Can Science Teachers use this event to help teach STEM (Science, Technology, Engineering and Math)?
It couldn’t be a better fit! The event demonstrates several fundamental scientific concepts, among them that asteroids exist, that they orbit the Sun along predictable paths, that they occasionally pass between us and extremely distant stars, that light travels in straight lines, and that the amount of time that the star disappears behind the asteroid is related both to the size of the asteroid and to the speed of its movement through our sky. Plus, seeing a star disappear and reappear like this is totally cool!

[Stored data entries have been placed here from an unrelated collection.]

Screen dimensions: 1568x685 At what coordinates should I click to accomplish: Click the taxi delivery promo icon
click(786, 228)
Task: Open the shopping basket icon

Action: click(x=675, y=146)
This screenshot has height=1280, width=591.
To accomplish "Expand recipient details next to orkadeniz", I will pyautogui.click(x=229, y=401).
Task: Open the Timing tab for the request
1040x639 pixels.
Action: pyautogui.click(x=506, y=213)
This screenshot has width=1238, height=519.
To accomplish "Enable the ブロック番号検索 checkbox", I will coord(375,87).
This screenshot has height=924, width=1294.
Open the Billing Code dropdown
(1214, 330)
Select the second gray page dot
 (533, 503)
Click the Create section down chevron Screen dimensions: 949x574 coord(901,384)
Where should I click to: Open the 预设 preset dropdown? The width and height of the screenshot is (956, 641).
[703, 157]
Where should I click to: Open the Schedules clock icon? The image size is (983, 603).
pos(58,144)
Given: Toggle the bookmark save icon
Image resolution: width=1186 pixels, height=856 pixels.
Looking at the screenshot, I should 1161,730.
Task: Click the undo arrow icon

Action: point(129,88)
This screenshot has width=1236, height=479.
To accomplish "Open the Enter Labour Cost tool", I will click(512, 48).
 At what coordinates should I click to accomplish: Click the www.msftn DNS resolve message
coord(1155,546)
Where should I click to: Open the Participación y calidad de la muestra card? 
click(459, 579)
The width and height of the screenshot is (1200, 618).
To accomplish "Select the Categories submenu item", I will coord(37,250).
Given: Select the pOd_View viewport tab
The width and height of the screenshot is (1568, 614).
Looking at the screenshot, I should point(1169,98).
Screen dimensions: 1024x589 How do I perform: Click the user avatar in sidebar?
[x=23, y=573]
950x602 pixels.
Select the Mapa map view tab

The amount of time for which the star disappears is also related to which part of the asteroid passes between your eye and the star. Since (as with many of us) an asteroid’s middle is typically its widest part, an asteroid’s central area passing in front of the star usually results in the longest occultation, while occultations near the asteroid’s edges result in shorter disappearances. Where you happen to be standing on Earth when the shadow of the asteroid passes over you determines what part of the asteroid the star will appear to pass behind. Physics teachers will no doubt find lots to discuss with their students here.
No. The asteroid Erigone is in a stable orbit over 100 million miles from Earth in the Asteroid Belt and is in no way a danger to us.
What is an Occultation?
A stellar occultation (pronounced “occ-kull-tay-shun”) occurs when the Moon, an asteroid or another planetary body passes in front of a star, momentarily blocking its light. You can see an example of a recording of an occultation of a star by an asteroid here. Occultations are fun to observe, but more importantly they provide important scientific data on the occulting body, the occulted star or sometimes both! It is exciting to watch a star vanish and return from behind a lunar mountain, or to see the star disappear for several seconds as an asteroid passes in front of it. For most occultations all it takes is a small telescope, tape recorder or camcorder and a shortwave radio to make valuable scientific observations to help determine the size and shape of asteroids and to aid in new discoveries about these mysterious objects, including some of the elusive small moons that orbit them. (Of course in the case of Regulus/Erigone, no telescope will be needed!) More information can be found at the IOTA web site and in the Sky and Telescope article here.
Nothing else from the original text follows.